> [Provided text]:
+ + + + +
Verizon CFO Provides Updates on Initiatives to Enhance Shareholder Value

Share Repurchases to Increase by $200 Million to Total $1.7 Billion for


Dec 06, 2006, 00:00 ET from Verizon Communications

    NEW YORK, Dec. 6 /PRNewswire/ -- Verizon Communications Inc. (NYSE:   VZ)
 today updated investors on the progress of several initiatives designed to
 enhance shareholder value.
     At an investment conference here, Verizon CFO Doreen Toben said that
 customer demand for and usage of key strategic Verizon services are
 steadily increasing, and that adoption of new technologies is continuing to
 gain traction in the marketplace.
     She also announced that the company will further increase share
 repurchases to a total of $1.7 billion in 2006. Verizon began the year with
 a target of approximately $1 billion in share repurchases, increased that
 to $1.5 billion by mid-year and today announced it expected to exceed that
 figure by approximately $200 million.
     Toben said two recently closed transactions, involving Idearc Inc.
 (NYSE:   IAR) and Verizon Dominicana, have further strengthened Verizon's
 balance sheet and provided additional financial flexibility, creating value
 for shareholders.
     On Nov. 17, the company completed the spin-off of Idearc to Verizon
 shareholders. Idearc now owns what were the Verizon domestic print and
 Internet yellow pages directories publishing operations, and Verizon
 distributed a dividend of one share of Idearc common stock for every 20
 shares of Verizon common stock to shareholders of record.
     As a result of the spin-off, Verizon reduced total debt by more than $7
 billion in a debt-for-debt exchange and received approximately $2 billion
 in cash. Toben said that the impact of the spin-off on Verizon's
 fourth-quarter 2006 earnings, before offsets from Verizon's interest
 savings on debt, will be approximately 4 cents per fully diluted share.
+ + + + +
> [Record excerpts]:
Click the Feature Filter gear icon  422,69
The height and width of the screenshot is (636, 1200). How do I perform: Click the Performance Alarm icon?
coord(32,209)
+ + + + +
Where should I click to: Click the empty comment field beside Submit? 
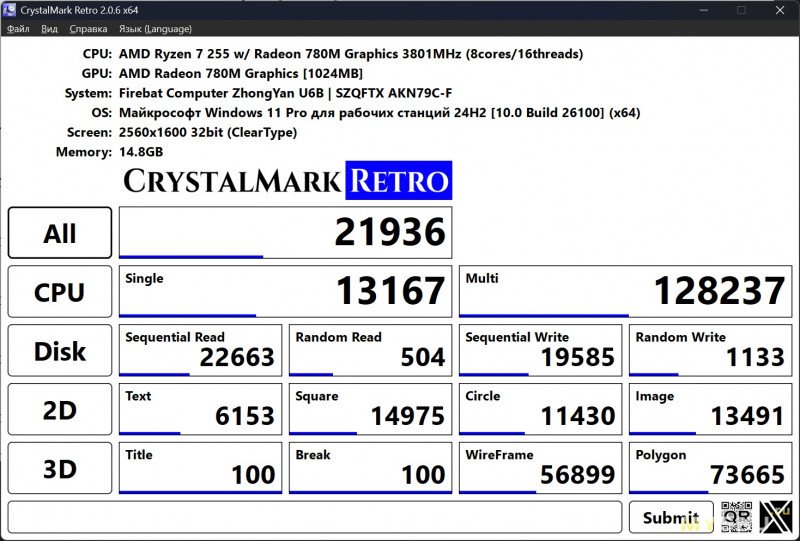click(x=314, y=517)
+ + + + +
> [Work to complete]:
Write out the passage of the Verizon press release from "Verizon CFO Provides" up to and including "in the marketplace.", word for word. The listing above is separate material, unrelated to the Verizon press release.

> [Answer to this exercise]:
Verizon CFO Provides Updates on Initiatives to Enhance Shareholder Value

Share Repurchases to Increase by $200 Million to Total $1.7 Billion for


Dec 06, 2006, 00:00 ET from Verizon Communications

    NEW YORK, Dec. 6 /PRNewswire/ -- Verizon Communications Inc. (NYSE:   VZ)
 today updated investors on the progress of several initiatives designed to
 enhance shareholder value.
     At an investment conference here, Verizon CFO Doreen Toben said that
 customer demand for and usage of key strategic Verizon services are
 steadily increasing, and that adoption of new technologies is continuing to
 gain traction in the marketplace.